- _Required action_
From the line containing "Click the Share icon in toolbar" down to the last line of the records below, restate each line word for word and leave out the rest.
··· Data provided
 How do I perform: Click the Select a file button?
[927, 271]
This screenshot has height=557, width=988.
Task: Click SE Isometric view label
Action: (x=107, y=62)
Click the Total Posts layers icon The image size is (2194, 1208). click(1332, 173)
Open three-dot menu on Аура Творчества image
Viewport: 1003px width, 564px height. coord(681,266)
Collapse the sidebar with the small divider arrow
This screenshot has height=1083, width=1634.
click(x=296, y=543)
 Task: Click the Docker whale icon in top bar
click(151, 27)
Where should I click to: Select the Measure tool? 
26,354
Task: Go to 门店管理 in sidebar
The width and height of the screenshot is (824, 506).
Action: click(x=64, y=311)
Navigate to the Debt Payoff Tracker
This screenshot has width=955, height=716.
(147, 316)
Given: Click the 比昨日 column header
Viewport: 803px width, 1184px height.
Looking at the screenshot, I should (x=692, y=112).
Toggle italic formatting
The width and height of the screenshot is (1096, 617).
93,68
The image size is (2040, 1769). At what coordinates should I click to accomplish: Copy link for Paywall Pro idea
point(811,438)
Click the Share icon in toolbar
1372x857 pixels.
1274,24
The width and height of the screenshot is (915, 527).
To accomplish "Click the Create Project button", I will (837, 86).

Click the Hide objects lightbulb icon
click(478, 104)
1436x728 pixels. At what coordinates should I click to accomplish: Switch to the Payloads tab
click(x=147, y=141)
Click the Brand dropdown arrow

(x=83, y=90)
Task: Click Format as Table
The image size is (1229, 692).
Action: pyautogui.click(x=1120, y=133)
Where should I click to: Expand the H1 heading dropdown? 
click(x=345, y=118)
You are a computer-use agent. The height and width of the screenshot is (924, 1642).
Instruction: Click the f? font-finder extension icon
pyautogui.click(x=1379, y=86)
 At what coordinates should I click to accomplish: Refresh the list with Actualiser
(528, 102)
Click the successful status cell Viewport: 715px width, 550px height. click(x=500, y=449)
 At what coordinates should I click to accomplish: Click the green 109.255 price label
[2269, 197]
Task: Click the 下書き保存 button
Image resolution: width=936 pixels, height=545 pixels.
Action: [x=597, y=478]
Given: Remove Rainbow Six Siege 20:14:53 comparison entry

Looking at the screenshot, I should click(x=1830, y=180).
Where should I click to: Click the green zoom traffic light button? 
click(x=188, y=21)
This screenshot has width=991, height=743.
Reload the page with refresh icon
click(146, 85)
······
- _Task output_
Click the Share icon in toolbar
1372x857 pixels.
1274,24
The width and height of the screenshot is (915, 527).
To accomplish "Click the Create Project button", I will (837, 86).

Click the Hide objects lightbulb icon
click(478, 104)
1436x728 pixels. At what coordinates should I click to accomplish: Switch to the Payloads tab
click(x=147, y=141)
Click the Brand dropdown arrow

(x=83, y=90)
Task: Click Format as Table
The image size is (1229, 692).
Action: pyautogui.click(x=1120, y=133)
Where should I click to: Expand the H1 heading dropdown? 
click(x=345, y=118)
You are a computer-use agent. The height and width of the screenshot is (924, 1642).
Instruction: Click the f? font-finder extension icon
pyautogui.click(x=1379, y=86)
 At what coordinates should I click to accomplish: Refresh the list with Actualiser
(528, 102)
Click the successful status cell Viewport: 715px width, 550px height. click(x=500, y=449)
 At what coordinates should I click to accomplish: Click the green 109.255 price label
[2269, 197]
Task: Click the 下書き保存 button
Image resolution: width=936 pixels, height=545 pixels.
Action: [x=597, y=478]
Given: Remove Rainbow Six Siege 20:14:53 comparison entry

Looking at the screenshot, I should click(x=1830, y=180).
Where should I click to: Click the green zoom traffic light button? 
click(x=188, y=21)
This screenshot has width=991, height=743.
Reload the page with refresh icon
click(146, 85)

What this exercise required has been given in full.